When I woke up, my father was asleep in the Lay-Z-Boy chair in the corner of the room, with a Bible in his arms. He and my mother had been taking shifts visiting me. I used my left hand to get up as quietly as I could. The hospital sheets were itchy, and stiff, and they rustled whenever you moved, making it virtually impossible to as much as switch positions without someone fretting for your life.
My feet touched the cold linoleum floor, and I stood up making my way to the door, silently slipping out. I looked up and down the hall way. It was empty. I bit my lip nervously. I didn’t know which room Sal was staying in.
Just then a nurse started down the corridor, her shoes click-clacking.
“Sweetie, what are you doing up?” It was Nurse Walters, a young nurse, who wore deep burgundy lipstick. She was curvy, with lovely ruddy cheeks, and a wholesome, melodious voice. Nurse Walters had attended to me a few times. She was always kind. She was the type of person who was always pleased to see people, no matter who it was.

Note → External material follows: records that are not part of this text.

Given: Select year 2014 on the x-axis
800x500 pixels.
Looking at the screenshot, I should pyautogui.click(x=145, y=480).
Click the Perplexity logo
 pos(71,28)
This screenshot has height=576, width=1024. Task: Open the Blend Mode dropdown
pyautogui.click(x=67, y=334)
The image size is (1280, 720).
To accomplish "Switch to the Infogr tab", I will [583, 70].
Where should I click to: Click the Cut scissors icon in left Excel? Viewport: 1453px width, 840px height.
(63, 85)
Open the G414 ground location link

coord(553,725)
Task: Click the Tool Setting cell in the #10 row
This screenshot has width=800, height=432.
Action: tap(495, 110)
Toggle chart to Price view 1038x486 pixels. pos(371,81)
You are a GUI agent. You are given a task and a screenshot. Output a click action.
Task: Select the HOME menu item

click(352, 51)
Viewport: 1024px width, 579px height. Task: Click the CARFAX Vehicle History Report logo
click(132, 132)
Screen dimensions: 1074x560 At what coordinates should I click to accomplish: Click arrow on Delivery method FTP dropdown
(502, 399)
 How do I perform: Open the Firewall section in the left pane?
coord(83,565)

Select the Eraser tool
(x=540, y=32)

Worry lines my face, as I pitch into a plea. “I know I’m not supposed to be up, but I really want to sees Sal.”
She sighed empathetically. “Honey, he’s resting.”
“I know.” I assured her. “I just want to see him.”
Nurse Walters crossed her arms over her chest skeptically.
“Please,” I begged. Even I was aware of how small and desperate my voice sounded in the strangely menacing hallway.
“Fine,” she agreed, leading me to his room. She told me not to wake him as she exited, leaving me alone.
I tilted my head observing Sal. He looked awkward, but lay peacefully. Both left arm and leg were raised in the air with some sort of medical contraption. His hair was limp, and dark, his cheeks sallow, and speckled with healing abrasions.
His right arm was placed over the sheets. I looked at it. There was a net of cuts on his forearms. His forearms used to be my favourite part of his body. There were muscular, and always a shade darker than the rest of his body. He had broad wrists, and rough, hard hands. Hands made for making.
Compulsively, I reached out, stroking him gently. Immediately he awoke, and stared at me.
I didn’t know what to say, so I told him the first thing I could think of. “I love you.”
He looks me up and down critically. The one syllable falls like a cinder block. “Don’t.”